7 tips to stay in harmony if one of the spouses retires first
4. Plan the division of labor
Couples should also have conversations about whether the division of labor in the household and other areas of their lives will change, Prescott says. Once a person is no longer working, is the retiree expected to take on more household chores? This can interfere with the retiree’s plans to explore new interests and activities, which can create friction.
“I think it’s easy for people to assume that someone is retiring and not that busy anymore,” Prescott says. But that doesn’t mean that the working spouse has the right to fill the other’s time with to-do lists.
Sometimes couples just fall into an easy pace. Susan Esco and her partner, Tina Wagoner, met during the pandemic and have since moved in together. Esco is a speech-language pathologist in private practice and Wagoner is a retired military veteran. Both find that the division of labor comes naturally. “If there’s a sock on the floor, it’s picked up,” she said. “Usually, if I was cooking, she would clean. Both are empty nests, so there are no babysitting duties to divide.
Deonte Cole, the retired military man, helps with housework and care, but his wife, Lakesha, still does her share of the housework even though she is working. This allowed Deonte to obtain his real estate license and learn computer coding. “I touch on a lot of different things. Because, while we’re still young and I’m retired, I still think you never know. There might be another passion that I’m developing that becomes another career path, ”he says.
5. Be prepared for change
And as your spouse goes out and pursues new interests, partners also need to be prepared for the changes this brings, says Prescott. When you step out into the world and have new experiences, it can bring about unexpected changes. What will your days be like? Is your partner going to try new things? “There can be new friends as they start new hobbies,” she says. “Their world might open up in a different way.”

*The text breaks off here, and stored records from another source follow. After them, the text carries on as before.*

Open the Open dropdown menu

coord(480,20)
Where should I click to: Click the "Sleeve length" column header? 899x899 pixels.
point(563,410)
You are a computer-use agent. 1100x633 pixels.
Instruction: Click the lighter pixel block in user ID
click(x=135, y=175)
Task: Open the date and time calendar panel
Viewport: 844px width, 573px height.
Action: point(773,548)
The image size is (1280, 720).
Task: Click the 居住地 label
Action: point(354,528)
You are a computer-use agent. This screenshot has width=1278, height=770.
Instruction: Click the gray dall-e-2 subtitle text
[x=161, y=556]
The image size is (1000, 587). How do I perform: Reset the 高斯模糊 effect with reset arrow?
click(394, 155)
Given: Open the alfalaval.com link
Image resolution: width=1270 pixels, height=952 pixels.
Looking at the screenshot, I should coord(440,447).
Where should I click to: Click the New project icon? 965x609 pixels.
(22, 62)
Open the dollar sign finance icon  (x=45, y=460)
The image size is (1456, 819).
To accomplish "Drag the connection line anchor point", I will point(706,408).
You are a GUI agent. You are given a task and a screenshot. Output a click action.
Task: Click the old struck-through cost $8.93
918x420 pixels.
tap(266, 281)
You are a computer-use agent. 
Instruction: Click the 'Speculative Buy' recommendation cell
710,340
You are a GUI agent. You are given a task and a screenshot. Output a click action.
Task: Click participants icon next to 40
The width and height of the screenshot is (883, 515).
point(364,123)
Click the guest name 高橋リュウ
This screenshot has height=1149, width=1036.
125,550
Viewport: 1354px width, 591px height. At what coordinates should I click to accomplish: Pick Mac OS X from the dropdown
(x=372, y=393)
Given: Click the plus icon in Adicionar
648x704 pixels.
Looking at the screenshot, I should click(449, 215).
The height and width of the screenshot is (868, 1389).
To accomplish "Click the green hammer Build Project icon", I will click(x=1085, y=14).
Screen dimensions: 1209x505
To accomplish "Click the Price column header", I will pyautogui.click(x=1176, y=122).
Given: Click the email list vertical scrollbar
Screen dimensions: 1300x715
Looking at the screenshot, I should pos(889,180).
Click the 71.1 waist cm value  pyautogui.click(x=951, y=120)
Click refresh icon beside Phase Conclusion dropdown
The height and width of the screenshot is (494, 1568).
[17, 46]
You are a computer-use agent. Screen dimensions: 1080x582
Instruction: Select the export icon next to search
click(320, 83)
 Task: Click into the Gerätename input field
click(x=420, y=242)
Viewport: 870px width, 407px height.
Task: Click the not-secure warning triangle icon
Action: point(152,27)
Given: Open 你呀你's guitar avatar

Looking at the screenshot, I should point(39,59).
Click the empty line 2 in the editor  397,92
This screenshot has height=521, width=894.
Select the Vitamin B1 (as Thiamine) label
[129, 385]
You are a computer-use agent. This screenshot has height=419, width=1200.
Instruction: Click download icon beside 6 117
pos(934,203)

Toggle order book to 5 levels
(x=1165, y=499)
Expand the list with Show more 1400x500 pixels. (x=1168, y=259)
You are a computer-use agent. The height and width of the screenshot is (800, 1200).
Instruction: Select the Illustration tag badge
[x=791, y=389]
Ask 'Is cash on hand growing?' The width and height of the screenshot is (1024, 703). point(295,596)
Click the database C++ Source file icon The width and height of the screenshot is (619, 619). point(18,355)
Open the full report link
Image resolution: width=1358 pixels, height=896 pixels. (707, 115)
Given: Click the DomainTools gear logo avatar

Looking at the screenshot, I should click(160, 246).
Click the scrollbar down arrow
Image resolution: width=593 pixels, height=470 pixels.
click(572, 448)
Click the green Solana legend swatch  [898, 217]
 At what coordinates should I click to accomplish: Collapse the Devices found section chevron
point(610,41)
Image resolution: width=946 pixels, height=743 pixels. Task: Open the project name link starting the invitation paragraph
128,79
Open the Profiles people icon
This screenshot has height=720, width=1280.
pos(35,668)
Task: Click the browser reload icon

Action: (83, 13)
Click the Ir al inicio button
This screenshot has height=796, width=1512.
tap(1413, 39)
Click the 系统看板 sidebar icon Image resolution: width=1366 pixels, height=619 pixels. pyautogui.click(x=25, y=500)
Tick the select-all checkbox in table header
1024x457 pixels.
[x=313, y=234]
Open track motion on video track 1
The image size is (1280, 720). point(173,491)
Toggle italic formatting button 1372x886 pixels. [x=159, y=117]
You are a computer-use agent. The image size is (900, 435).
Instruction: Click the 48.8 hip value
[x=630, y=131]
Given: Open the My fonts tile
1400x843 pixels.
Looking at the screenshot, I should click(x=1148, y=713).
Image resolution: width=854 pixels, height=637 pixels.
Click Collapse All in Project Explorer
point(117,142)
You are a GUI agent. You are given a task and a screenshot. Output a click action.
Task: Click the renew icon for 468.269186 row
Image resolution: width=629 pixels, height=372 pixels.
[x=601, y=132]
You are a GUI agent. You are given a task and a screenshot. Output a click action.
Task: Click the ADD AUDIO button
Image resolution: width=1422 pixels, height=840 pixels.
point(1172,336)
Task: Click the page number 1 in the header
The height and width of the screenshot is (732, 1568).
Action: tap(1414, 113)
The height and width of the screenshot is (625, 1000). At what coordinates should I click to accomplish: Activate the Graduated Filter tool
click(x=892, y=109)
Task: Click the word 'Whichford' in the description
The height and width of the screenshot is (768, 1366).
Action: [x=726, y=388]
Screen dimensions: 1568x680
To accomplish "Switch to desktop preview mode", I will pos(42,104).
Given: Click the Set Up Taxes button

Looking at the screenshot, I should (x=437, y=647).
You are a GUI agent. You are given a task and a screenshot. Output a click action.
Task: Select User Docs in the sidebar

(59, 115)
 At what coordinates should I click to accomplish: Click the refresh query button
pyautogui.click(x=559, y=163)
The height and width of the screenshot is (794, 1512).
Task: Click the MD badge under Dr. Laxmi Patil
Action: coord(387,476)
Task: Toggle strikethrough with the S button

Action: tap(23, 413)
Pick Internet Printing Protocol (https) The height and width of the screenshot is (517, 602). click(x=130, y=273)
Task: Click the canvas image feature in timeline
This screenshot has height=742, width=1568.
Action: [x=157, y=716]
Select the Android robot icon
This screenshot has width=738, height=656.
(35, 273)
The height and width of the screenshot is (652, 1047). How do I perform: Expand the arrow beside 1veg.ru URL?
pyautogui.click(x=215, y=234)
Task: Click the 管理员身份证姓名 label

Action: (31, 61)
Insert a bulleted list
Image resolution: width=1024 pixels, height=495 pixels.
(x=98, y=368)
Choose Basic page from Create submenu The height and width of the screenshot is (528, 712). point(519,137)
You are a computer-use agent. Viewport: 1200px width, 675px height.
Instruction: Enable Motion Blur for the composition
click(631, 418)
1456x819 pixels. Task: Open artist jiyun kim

John Holmes, the retired auditor, runs an online radio station called Radio Once More, which offers “old-fashioned radio and nostalgia programming.” He made friends all over the country. His wife, Helen, who is still working, takes part in the management of the resort and also manages its social networks.
“No matter what you like, whatever your passion, I think it’s important. You can’t count on your spouse or partner to always be there for your entertainment,” he says. “You live your life together, but you” are also individuals. And you must know it. “
Esco is also exploring his career options, getting more involved in modeling and acting. “I was already starting the [career] change, but I can tell you that knowing that [my partner] has full retirement and has X amount of dollars ahead really relieves me, ”she says. Esco is finding success in her next career and has been hired as part of an international marketing campaign.
6. Keep your connection
As your life changes, it’s also important to maintain your bond with each other, says Lakesha Cole. Before her husband retired, the couple had a dating once a week for an entire year to reconnect before their lives changed so much, she says. “So once that happened, it was really easy. For me, I think, because we were already in a space where we were spending more time together,” she says.
Helen and John Holmes also make sure they find time to do things they love together, like ‘sip and paint’ parties, where they paint at local venues or, now, remotely via video conferencing. They also organize a game night.
Esco says she and Wagoner enjoy the fluid nature of working from home. They can log in throughout the day and have the ability to organize their schedules more easily than if one of them had a typical office job. “Since I’m in private practice, I have a lot of flexibility,” she says. “So I’m like, ‘Yeah, well, a partner that isn’t tied to a nine-to-five.”
7. Communicate as things change
Above all, communicating regularly, before and during retirement, is essential to prevent problems or conflicts from escalating. “My suggestion would be to deal with things more preemptively before there is a problem or a crisis,” Prescott says. “If you get a certain feeling about something, you better share it sooner than wait for things to pile up. And check in with each other regularly to see how you are feeling. Retirement is a big life change that comes with a number of emotions. And the issues may be different if one of the partners retires by choice or quits due to a health issue, job loss, or other difficult circumstances.
Silver agrees, “Keep communicating and maybe make a plan, which we agree with. How often will we see the children? How often are we going to take a trip? And be prepared to compromise, she adds. During this time of transition, you may need to deliberately adjust to the changes that will keep your relationship strong.